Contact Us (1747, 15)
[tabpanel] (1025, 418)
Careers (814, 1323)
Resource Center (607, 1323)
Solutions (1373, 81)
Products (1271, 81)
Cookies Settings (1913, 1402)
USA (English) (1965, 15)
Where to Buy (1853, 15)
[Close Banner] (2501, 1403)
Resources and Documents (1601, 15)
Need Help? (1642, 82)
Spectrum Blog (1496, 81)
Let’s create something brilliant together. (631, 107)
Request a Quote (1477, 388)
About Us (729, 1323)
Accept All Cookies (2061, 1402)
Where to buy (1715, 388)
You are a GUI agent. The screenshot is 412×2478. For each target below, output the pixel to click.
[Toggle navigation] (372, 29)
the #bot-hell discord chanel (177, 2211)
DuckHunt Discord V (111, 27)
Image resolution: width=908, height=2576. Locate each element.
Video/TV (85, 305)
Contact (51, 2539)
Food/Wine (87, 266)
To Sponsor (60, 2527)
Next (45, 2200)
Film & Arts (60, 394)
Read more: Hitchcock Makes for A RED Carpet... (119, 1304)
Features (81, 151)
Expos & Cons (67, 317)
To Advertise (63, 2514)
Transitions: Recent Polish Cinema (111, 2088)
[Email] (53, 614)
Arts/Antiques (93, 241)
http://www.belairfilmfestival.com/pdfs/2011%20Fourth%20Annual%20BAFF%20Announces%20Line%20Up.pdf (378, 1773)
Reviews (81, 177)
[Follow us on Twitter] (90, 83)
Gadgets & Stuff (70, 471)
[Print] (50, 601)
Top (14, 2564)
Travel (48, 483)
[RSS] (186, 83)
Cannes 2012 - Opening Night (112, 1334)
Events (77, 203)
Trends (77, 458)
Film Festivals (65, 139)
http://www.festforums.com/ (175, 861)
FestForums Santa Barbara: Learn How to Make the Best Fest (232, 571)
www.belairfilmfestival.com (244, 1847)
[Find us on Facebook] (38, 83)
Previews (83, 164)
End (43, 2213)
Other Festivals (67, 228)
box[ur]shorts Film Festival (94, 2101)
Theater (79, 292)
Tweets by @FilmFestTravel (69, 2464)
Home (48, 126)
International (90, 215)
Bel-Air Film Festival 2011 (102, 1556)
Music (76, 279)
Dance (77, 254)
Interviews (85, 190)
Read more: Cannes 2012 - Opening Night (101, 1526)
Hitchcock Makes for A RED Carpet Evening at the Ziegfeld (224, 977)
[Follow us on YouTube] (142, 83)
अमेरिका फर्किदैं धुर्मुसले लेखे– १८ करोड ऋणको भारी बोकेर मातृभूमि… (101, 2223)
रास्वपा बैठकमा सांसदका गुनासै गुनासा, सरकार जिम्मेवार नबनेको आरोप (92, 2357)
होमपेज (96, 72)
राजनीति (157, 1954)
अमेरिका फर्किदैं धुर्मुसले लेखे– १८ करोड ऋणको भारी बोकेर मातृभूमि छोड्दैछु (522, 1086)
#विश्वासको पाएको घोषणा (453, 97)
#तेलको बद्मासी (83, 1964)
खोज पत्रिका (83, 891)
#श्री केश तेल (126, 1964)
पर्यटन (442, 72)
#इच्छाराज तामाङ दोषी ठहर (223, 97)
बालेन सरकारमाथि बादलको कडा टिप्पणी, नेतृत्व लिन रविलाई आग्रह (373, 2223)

+---+

### Your task
Retype exactly the lines above, from the one with "Arts/Antiques (93, 241)" through the one with "Film Festivals (65, 139)", inclusive.

### Solution for this task
Arts/Antiques (93, 241)
http://www.belairfilmfestival.com/pdfs/2011%20Fourth%20Annual%20BAFF%20Announces%20Line%20Up.pdf (378, 1773)
Reviews (81, 177)
[Follow us on Twitter] (90, 83)
Gadgets & Stuff (70, 471)
[Print] (50, 601)
Top (14, 2564)
Travel (48, 483)
[RSS] (186, 83)
Cannes 2012 - Opening Night (112, 1334)
Events (77, 203)
Trends (77, 458)
Film Festivals (65, 139)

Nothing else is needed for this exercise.